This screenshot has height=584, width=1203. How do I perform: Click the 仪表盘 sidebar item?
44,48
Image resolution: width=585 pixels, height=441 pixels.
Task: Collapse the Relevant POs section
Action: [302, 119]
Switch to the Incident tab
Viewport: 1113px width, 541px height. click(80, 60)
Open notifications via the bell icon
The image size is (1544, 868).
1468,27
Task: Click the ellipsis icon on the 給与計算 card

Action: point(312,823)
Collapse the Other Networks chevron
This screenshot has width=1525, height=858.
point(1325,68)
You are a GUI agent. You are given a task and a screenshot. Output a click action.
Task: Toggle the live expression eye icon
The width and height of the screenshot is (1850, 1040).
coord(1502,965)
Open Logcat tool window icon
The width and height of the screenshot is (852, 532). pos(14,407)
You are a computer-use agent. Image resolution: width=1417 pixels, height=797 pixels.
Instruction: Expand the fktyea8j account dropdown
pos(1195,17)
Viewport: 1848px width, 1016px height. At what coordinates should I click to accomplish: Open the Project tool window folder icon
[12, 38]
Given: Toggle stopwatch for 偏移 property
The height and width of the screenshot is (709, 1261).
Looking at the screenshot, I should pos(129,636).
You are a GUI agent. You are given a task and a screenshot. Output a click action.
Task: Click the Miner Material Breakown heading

**Task directions:** Give back exactly the lines above, from the line containing "The image size is (1544, 868)." through the line containing "Task: Toggle the live expression eye icon", with both end lines and nothing more.

**Finished task:**
The image size is (1544, 868).
1468,27
Task: Click the ellipsis icon on the 給与計算 card

Action: point(312,823)
Collapse the Other Networks chevron
This screenshot has width=1525, height=858.
point(1325,68)
You are a GUI agent. You are given a task and a screenshot. Output a click action.
Task: Toggle the live expression eye icon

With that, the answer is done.